» Stated goal:
Repeat the lines of the records that run from the one containing "Given: Click the word" through the one containing "I will 1301,5.", both ends included, and nothing else.

(Word and item position data)
________________
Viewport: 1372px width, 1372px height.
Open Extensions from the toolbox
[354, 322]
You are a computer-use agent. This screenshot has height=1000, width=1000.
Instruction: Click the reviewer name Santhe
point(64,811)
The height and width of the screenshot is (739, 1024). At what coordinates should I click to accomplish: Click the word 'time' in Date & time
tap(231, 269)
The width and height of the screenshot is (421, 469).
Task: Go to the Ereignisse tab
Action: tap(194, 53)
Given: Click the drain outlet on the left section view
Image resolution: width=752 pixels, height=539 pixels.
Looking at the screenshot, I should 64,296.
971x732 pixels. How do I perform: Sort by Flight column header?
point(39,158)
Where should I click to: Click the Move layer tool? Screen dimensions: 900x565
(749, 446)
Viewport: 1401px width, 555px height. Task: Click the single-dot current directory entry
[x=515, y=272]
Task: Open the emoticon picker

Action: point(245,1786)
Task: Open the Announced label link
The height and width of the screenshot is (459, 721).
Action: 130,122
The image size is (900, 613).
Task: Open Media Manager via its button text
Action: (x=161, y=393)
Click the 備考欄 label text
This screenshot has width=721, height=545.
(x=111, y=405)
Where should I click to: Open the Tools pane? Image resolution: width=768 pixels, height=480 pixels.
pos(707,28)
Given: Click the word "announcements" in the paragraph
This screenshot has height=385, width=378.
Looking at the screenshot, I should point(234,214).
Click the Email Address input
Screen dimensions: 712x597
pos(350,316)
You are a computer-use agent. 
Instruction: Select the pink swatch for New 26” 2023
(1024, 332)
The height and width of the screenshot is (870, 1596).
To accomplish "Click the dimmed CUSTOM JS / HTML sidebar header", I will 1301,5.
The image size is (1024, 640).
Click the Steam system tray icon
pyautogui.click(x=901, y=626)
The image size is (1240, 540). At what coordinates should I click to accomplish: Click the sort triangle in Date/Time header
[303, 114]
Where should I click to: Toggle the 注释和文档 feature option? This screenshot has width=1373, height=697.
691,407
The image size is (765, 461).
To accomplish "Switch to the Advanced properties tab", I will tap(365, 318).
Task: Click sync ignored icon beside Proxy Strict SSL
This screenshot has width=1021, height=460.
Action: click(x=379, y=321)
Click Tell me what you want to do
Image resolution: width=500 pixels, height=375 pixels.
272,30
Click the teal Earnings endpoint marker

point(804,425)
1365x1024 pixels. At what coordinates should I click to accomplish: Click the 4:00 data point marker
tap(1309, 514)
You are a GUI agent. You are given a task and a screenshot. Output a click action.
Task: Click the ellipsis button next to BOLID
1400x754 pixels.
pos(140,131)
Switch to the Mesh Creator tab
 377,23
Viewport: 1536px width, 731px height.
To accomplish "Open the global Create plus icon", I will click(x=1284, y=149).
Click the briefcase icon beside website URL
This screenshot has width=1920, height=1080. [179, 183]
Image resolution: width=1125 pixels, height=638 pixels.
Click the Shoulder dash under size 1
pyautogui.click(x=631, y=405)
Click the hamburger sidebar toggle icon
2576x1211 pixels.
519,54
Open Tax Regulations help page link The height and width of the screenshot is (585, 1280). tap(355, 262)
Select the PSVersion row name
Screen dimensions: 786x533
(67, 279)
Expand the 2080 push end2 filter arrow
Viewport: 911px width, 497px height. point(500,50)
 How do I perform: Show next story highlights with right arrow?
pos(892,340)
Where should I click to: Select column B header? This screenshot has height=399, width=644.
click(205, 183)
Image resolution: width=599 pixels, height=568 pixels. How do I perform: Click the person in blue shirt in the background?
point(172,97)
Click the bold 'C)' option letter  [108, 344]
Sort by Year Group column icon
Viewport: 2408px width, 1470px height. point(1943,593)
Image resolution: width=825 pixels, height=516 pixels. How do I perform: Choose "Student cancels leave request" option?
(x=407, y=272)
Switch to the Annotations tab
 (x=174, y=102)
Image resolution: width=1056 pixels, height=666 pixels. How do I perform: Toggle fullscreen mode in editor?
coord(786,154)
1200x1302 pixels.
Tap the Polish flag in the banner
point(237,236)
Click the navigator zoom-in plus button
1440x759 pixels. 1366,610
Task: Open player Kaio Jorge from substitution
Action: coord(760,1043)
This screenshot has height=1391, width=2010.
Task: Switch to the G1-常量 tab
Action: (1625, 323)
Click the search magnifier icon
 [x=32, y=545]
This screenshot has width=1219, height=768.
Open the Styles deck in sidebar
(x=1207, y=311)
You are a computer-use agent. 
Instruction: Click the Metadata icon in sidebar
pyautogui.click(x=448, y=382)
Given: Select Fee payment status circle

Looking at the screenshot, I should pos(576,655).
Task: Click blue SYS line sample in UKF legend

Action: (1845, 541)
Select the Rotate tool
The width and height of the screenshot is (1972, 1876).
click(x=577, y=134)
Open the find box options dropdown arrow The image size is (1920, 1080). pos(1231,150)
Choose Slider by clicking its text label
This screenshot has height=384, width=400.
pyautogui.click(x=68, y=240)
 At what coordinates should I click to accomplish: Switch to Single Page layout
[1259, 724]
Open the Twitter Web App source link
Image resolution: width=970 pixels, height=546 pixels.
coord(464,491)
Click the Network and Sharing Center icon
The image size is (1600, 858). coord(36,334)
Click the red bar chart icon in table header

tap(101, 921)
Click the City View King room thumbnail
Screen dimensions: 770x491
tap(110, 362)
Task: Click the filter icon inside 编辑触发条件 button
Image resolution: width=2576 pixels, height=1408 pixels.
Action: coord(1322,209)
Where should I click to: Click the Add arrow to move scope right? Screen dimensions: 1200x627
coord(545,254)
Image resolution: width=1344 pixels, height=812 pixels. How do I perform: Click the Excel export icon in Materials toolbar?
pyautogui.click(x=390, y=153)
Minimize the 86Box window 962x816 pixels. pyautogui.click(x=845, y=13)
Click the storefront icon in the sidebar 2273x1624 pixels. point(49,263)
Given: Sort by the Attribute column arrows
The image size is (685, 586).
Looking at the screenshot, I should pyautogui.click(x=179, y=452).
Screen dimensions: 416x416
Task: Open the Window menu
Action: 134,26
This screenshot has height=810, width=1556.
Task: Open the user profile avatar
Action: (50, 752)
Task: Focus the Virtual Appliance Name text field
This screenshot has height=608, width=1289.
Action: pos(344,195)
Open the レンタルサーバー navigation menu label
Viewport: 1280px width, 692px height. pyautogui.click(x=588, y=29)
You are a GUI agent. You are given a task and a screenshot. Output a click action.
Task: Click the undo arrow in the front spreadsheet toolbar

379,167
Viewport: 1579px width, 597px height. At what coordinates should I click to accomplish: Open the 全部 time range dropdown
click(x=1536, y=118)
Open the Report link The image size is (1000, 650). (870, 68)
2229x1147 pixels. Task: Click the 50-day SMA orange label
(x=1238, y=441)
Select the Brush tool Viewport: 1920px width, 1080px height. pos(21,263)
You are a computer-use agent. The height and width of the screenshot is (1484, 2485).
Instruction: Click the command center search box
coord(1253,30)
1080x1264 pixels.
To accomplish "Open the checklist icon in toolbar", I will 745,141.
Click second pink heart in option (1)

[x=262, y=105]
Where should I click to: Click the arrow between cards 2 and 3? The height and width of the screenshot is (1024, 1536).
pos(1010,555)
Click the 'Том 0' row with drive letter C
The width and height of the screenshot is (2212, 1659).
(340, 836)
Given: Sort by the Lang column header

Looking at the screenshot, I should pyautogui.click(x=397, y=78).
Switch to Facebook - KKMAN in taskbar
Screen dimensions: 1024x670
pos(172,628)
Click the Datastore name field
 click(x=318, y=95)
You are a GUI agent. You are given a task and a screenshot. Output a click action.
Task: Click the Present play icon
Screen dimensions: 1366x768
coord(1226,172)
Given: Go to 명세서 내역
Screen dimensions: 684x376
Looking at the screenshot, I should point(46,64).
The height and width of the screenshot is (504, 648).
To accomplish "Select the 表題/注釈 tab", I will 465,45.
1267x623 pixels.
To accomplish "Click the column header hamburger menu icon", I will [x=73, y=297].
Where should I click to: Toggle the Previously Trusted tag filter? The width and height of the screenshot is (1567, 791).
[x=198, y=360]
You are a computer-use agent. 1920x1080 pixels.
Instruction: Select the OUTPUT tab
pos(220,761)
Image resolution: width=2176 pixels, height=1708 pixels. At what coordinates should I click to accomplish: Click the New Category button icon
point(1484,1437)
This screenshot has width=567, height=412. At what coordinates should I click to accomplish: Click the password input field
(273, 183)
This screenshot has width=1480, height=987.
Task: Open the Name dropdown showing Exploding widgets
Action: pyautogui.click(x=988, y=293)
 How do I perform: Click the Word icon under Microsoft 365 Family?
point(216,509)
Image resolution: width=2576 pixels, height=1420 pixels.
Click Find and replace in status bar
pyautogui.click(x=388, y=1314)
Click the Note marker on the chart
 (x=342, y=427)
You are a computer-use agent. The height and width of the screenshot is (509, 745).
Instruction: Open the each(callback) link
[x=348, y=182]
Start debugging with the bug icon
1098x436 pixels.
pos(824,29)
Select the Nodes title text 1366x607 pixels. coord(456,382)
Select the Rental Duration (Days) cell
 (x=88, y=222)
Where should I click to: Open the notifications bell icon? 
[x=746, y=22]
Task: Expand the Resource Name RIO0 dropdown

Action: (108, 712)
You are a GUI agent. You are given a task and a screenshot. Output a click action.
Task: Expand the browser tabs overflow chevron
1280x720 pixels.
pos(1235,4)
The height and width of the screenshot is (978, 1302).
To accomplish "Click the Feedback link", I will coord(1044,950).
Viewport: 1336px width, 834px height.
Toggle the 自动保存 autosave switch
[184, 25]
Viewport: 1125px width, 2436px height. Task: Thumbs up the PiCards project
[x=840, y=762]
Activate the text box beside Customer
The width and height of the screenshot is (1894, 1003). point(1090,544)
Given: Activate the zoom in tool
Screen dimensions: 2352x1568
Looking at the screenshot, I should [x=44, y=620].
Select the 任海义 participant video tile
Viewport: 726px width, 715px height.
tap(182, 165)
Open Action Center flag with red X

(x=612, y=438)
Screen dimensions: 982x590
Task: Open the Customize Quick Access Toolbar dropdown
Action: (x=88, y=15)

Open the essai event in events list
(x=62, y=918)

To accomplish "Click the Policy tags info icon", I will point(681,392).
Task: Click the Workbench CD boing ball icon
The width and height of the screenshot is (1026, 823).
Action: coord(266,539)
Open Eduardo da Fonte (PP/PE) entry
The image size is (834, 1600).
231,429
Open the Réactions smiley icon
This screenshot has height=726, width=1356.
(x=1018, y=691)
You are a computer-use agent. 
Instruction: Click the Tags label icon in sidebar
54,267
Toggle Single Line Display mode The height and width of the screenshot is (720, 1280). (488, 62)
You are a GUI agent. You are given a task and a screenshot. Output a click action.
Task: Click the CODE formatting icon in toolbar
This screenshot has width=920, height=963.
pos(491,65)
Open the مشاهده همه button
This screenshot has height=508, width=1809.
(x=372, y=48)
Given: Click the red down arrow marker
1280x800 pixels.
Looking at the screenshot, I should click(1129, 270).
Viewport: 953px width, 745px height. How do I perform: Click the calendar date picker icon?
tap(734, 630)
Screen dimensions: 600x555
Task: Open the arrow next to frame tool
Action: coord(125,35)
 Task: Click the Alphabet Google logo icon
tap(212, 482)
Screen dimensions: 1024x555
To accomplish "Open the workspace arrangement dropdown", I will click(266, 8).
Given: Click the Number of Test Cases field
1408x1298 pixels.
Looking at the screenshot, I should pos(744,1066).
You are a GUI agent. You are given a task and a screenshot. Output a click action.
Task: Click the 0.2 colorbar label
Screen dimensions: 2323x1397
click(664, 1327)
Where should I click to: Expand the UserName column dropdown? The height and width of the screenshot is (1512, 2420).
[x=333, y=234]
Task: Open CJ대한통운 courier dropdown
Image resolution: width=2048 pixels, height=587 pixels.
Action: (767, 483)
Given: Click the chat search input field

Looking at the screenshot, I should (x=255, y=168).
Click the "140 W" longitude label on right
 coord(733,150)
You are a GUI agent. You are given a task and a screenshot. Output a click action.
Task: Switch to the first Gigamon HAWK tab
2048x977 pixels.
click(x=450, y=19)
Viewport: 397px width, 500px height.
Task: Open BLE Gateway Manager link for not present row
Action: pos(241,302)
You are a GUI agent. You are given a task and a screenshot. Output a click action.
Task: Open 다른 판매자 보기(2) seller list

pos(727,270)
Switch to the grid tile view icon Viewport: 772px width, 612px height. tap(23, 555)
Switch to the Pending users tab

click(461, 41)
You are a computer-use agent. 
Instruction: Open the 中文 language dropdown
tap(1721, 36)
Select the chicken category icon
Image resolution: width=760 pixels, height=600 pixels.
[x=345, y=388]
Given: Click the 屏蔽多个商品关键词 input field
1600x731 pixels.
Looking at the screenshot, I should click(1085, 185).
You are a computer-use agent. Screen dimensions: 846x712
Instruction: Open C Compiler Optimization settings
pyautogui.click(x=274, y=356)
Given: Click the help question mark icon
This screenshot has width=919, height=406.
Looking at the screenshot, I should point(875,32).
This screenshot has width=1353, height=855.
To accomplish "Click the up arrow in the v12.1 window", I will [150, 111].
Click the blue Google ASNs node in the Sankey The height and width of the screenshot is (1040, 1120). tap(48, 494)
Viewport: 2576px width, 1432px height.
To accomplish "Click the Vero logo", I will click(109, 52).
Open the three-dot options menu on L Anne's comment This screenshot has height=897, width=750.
________________
» Full output:
Given: Click the word "announcements" in the paragraph
This screenshot has height=385, width=378.
Looking at the screenshot, I should point(234,214).
Click the Email Address input
Screen dimensions: 712x597
pos(350,316)
You are a computer-use agent. 
Instruction: Select the pink swatch for New 26” 2023
(1024, 332)
The height and width of the screenshot is (870, 1596).
To accomplish "Click the dimmed CUSTOM JS / HTML sidebar header", I will 1301,5.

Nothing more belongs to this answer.